• About this exercise:
The lines to retype run from the one containing "Task: Click the Display rate value field" through the end of the listing below. Reproduce them exactly, leaving out pictures.

• Data records:
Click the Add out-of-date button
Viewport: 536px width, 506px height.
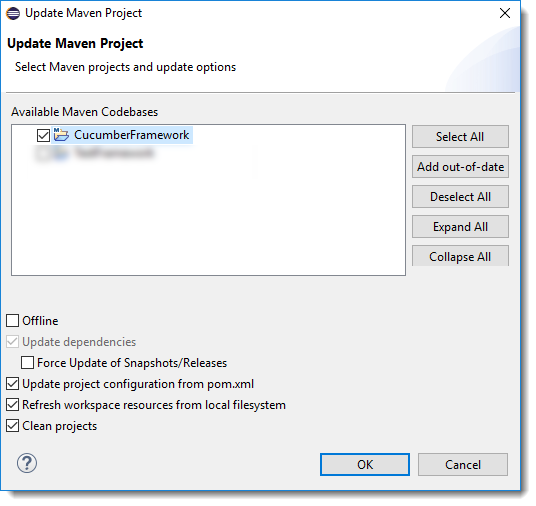(460, 167)
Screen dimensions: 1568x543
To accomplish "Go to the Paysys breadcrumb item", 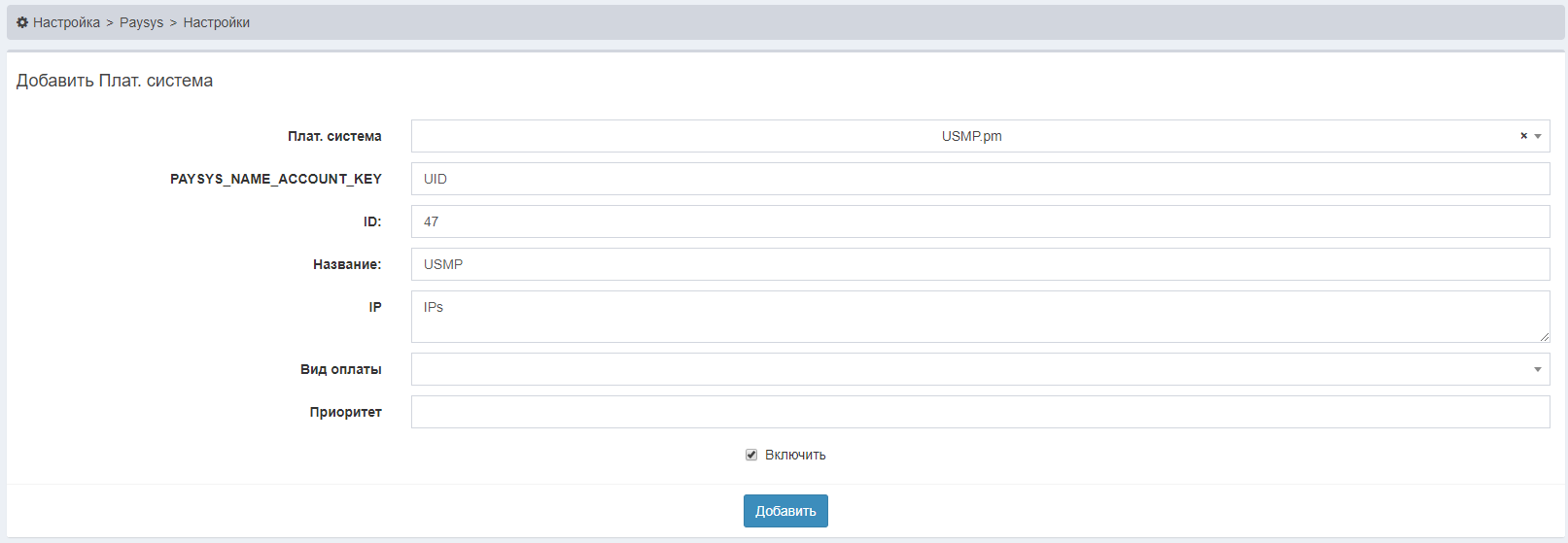I will coord(141,22).
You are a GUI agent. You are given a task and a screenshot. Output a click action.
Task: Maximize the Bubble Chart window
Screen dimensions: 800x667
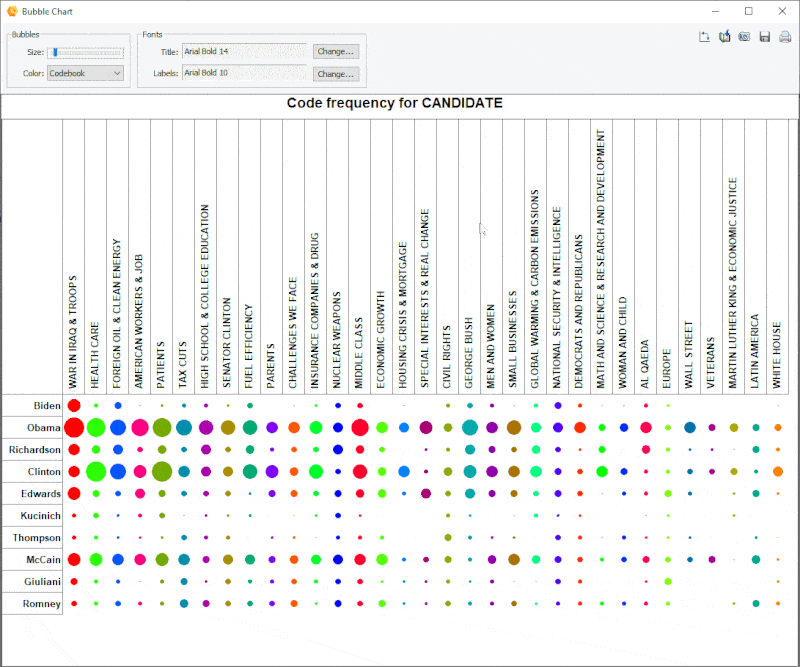click(748, 11)
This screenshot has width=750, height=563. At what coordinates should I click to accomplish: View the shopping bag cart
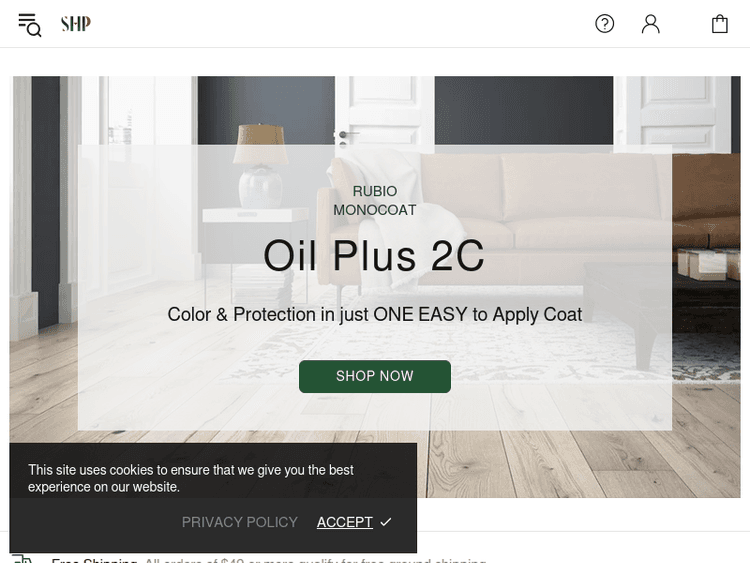point(719,24)
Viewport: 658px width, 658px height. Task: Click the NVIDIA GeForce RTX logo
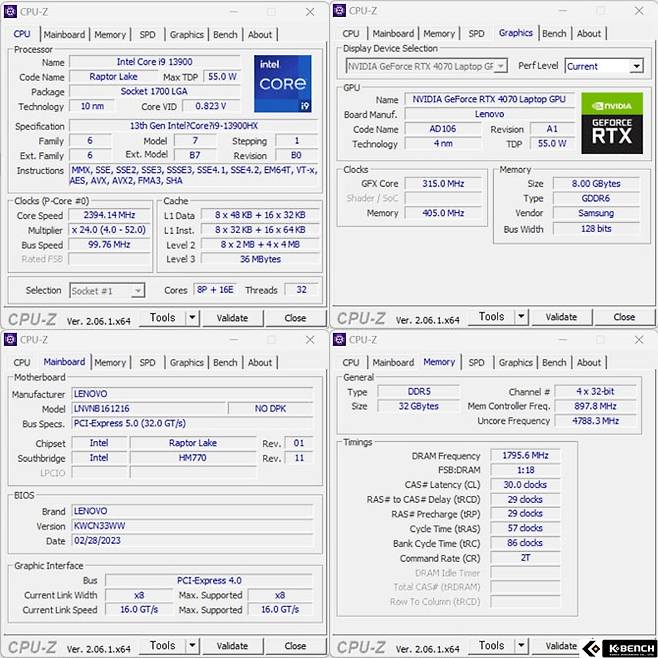tap(611, 123)
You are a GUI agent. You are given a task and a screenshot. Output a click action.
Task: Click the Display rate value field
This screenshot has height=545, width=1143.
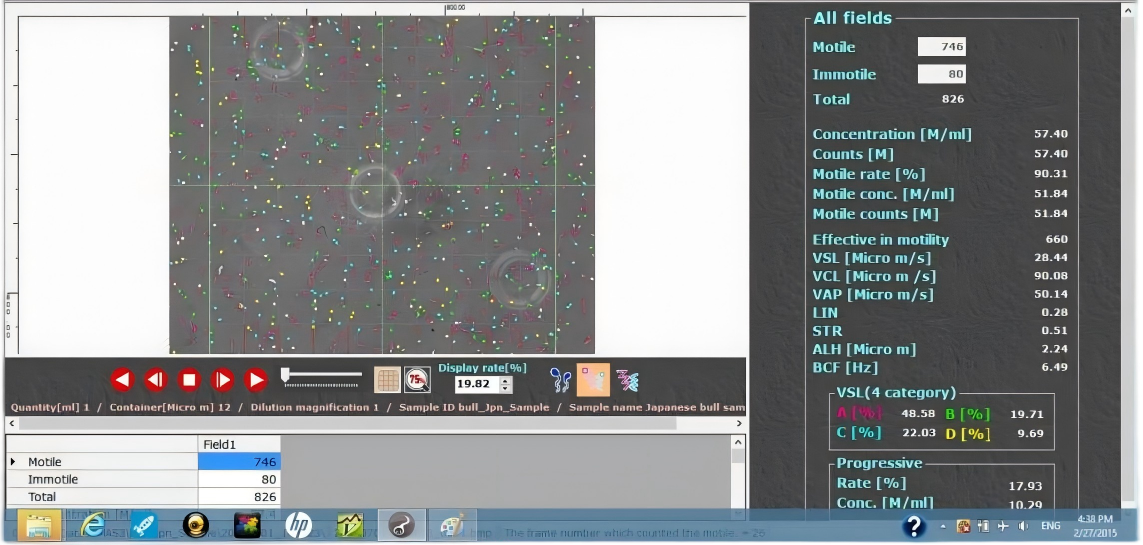pos(475,384)
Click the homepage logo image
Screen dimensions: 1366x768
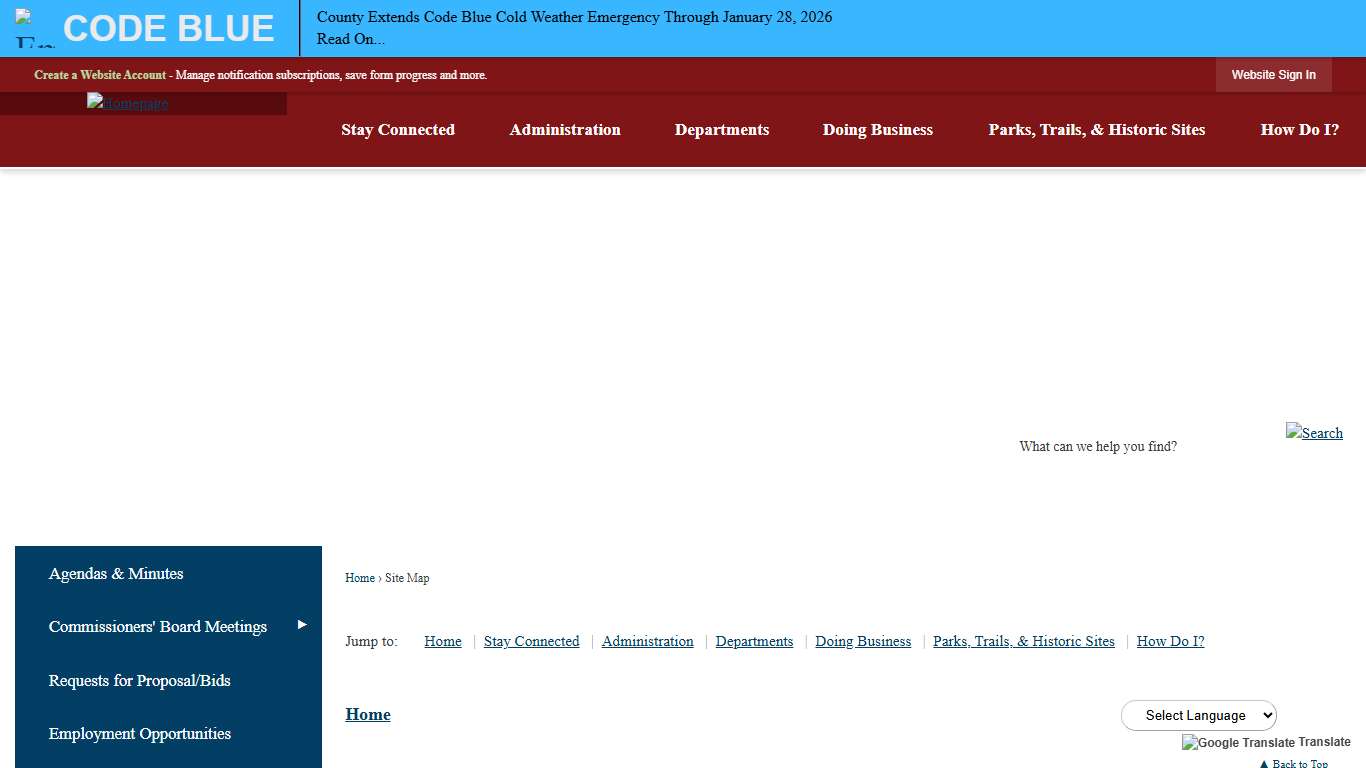click(127, 103)
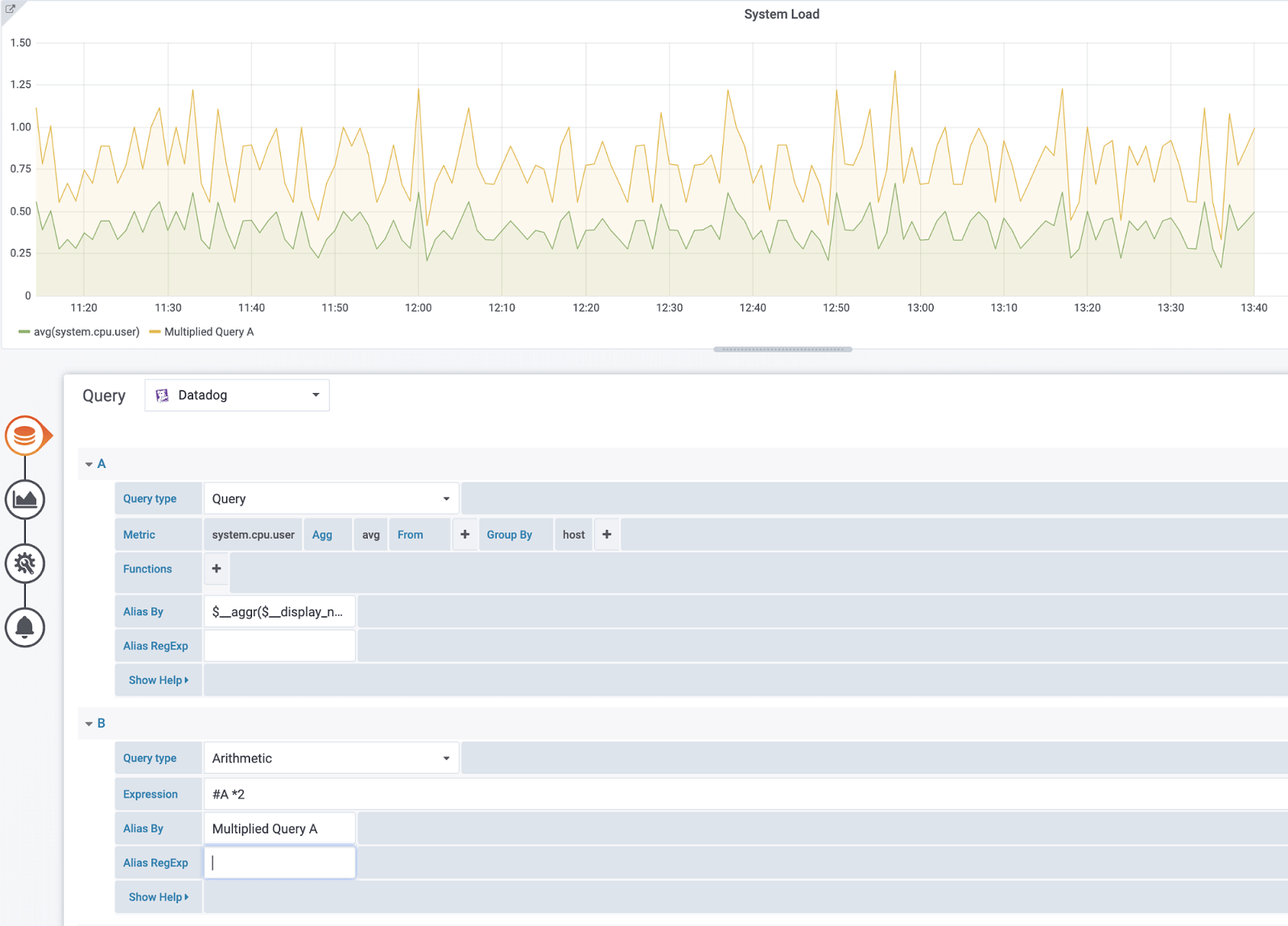Click the system.cpu.user metric segment
Viewport: 1288px width, 926px height.
[253, 535]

• Result:
Task: Click the Display rate value field
This screenshot has height=545, width=1143.
pos(475,384)
Click the homepage logo image
Screen dimensions: 1366x768
click(127, 103)
Click the system.cpu.user metric segment
Viewport: 1288px width, 926px height.
[253, 535]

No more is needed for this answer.